2、 血浆抗凝剂推荐使用 EDTA 。避免使用溶血,高血脂标本。
3、标本应清澈透明,悬浮物应离心去除。
4、 标本收集后若不及时检测,请按一次使用量分装,冻存于 -20 ℃ , -70 ℃电冰箱内,避免反复冻融,3-6月内检测。
5、 如果您的样本中检测物浓度高于标准品最高值,请根据实际情况, 做适当倍数稀释 (建议做预实验,以确定稀释倍数)。
储存条件:
未开封完整试剂盒
4℃保存,请在保质期内使用
已封完整试剂盒
抗体包被板条
未用完的板条放回带拉链铝箔袋,封好口 4℃条件下可储存1个月左右
标准品
冻干粉 -20℃可储存6 个月左右,稀释后的标准品使用后请丢弃
浓缩液 4℃可储存1个月左右,释后即用即弃
浓缩酶结合物(避光)
标准品&标本通用稀释液
4℃条件下,可储存1 个月左右
显色底物(避光)
反应终止液
样品采集及保存:
1、 血清全血样本室温放置 2小时或 2-8°C 过夜。1000×g 离心20分钟,取上清。可立即检测,或按一次使用量分装冻存于-20°C 或-80°C。

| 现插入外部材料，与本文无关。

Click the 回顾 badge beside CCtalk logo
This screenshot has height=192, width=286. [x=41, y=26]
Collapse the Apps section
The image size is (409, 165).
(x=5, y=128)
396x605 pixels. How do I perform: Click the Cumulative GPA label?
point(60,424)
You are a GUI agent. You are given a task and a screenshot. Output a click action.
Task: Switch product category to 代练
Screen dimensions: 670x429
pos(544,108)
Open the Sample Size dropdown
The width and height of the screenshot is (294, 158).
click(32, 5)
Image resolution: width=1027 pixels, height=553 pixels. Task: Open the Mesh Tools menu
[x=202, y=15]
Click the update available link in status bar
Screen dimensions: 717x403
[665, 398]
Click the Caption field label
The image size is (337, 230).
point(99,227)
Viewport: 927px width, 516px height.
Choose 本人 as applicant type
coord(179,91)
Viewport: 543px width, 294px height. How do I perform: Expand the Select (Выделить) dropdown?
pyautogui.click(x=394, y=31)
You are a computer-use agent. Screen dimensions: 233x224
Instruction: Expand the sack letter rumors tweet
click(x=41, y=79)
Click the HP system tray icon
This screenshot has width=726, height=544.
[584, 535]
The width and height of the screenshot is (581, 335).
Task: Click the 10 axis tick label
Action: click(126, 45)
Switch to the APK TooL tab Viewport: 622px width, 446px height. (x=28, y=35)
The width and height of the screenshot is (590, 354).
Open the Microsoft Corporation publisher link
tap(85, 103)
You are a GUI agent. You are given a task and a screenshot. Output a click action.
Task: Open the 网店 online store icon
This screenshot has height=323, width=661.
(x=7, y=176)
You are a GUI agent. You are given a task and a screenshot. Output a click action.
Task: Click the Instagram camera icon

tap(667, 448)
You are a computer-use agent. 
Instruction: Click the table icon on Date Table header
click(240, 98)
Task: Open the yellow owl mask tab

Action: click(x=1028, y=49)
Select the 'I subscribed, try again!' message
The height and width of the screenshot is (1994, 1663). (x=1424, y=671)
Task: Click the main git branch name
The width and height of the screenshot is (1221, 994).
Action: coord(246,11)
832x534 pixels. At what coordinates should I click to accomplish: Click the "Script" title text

2、 血浆抗凝剂推荐使用 EDTA-Na2/K2,样品采集后30分钟内于2-8°C,1000×g 离心15分钟,取上清。可立即检测,或按一次使用量分装冻存于-20°C 或-80°C。其他抗凝剂的使用及选择请查看样品制备指南。
3、组织样本组织样本一般制成组织匀浆,处理方法如下:3.1、 将目标组织置于冰上,用预冷的 PBS缓冲液(0.01M,pH=7.4)洗涤去除残留的血液,称重后备用。
3.2、 在冰上用裂解液研磨组织匀浆。加入裂解液的体积取决于组织的重量,一般情况每 1g 组织碎片使用9ml裂解液。另外建议在裂解液中加入蛋白酶抑制剂,如 1mM PMSF。
3.3、 可再利用超声破碎或反复冻融进一步处理 (超声破碎过程中,需冰浴降温;反复冻融法可重复2次)。
3.4、 将制备好的匀浆液于 5000×g 离心 5 分钟,留取上清即可检测。或按一次使用量分装冻存于-20°C 或-80°C。
3.5、 根据实验需要,组织匀浆样本可先测定总蛋白浓度 ,以便于数据分析,推荐 BCA 法。一般调整总蛋白浓度至 1-3mg/ml 用于 ELISA 检测。某些组织样本,如肝脏,肾脏,胰腺因含有较高浓度的内源性过氧物酶, 在样品浓度较高的情况下会和显色底物反应,出现假阳性。可尝试使用 1%H2O2 灭活 15min 再检测。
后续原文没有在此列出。